A major breakthrough in typology came in 1942 with the emergence of the Myers Briggs Type Indicator
(MBTI). Isabelle Myers and Katherine Briggs based their conceptual
framework on the typology created by Carl Jung. They felt that
differences concern the way people prefer to use their minds,
specifically the way in which people make judgements. Myers and Briggs
identified "perceiving" as the process of becoming aware of things, people, occurrences, and ideas. "Judging"
includes the perceived process of coming to conclusions. Together,
perception and judgement govern much of one's outer behavior.
Joseph
Hill (NP) looked to develop in education the level of precision and
accountability found in medicine and law. He based his work on Gestalt
psychology and research by Kagan and Witkin. Hill developed the concept
of cognitive style mapping and the classification of learners in terms
of sensory preference; Auditory, Visual, or Tactile-Kinesthetic.
In 1928, William Marston in Emotions of Normal People
investigated motor consciousness as the basis of feeling and emotion.
Marston's psychonic theory of consciousness traced the affective
consciousness to mechanistic-type causes; that is, to nerve impulses,
thence to bodily changes and, ultimately, to environmental stimuli.
Marston viewed people as having two axis with their actions tending to
be active or passive depending upon the individual's perception of the
environment as either antagonistic or favorable.
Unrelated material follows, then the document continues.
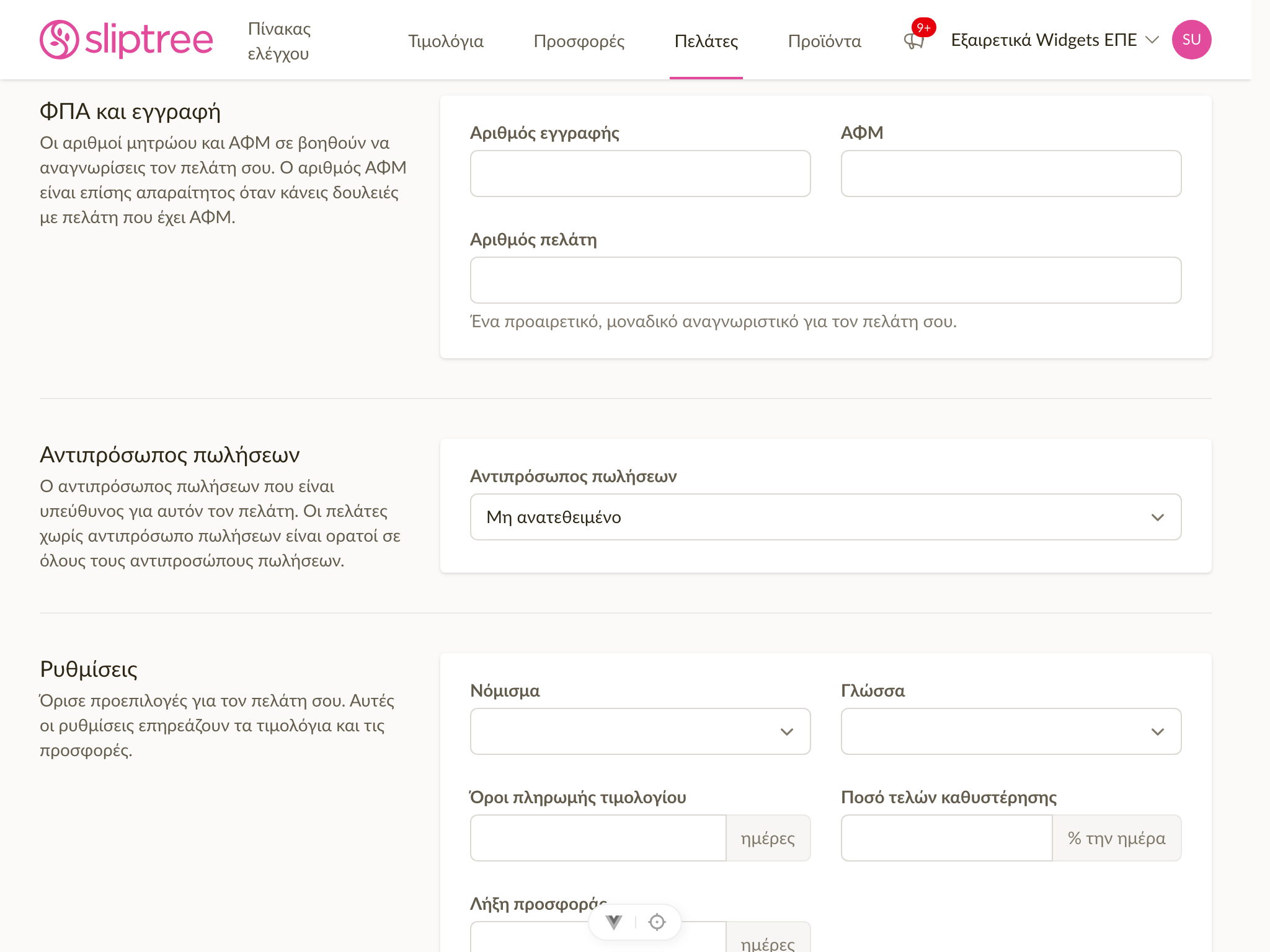This screenshot has width=1270, height=952.
Task: Open the Προϊόντα tab
Action: click(x=824, y=41)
By placing these axis
at right angles, four quadrants were formed with each circumscribing a
behavior pattern; dominance produces activity in an antagonistic
environment, inducement produces activity in a favorable environment,
steadiness produces passivity in a favorable environment, and compliance
produces passivity in an antagonistic environment. Marston proposed
that learning by inducement and submission is pleasant; learning by
trial and error (compliance and dominance) is painful.
Walter
Clark's Activity Vector Analysis (AVA) was developed as a psychometric
instrument around Marston's theory. John Geier's (1972) Personal Profile: WORK Behavior Characteristic Interpretation,
describes behaviors in terms of how others see you, your behavior under
pressure, and how you see yourself. This theory of dimensional behavior
adheres to the precept that behavior changes can and does take place.
The four-section indicator developed by Geier tests for Dominance (D),
Influence (I), Steadiness (S), and Compliance (C).
Keith
Golay, 1982) described four basic and distinct learning types by the
individual's pattern of learning. Based on the work of David Keirsey and
Marilyn Bates, as well as Isabelle Myers, Golay believes that
personality predisposes the learner to certain ways of thinking,
wanting, liking, and acting. Golay classifies learners as; Actual
Spontaneous, Actual Routine, Conceptual Specific, or Conceptual Global.
David
Keirsey (1984) combined Kretschmer's temperament hypothesis with Jung's
behavior description, and with Nietzsche's and Spitteler's Greek
typology. Keirsey notes themes in the various observations and the
consistent tendency of human behavior. He observed four patterns:
Sensing Perceiver (SP), Sensing Judger (SJ), Intuitive Thinker (NT), and
Intuitive Feeler (NF). These four patterns are temperaments-the way in
which human personality interacts with the environment.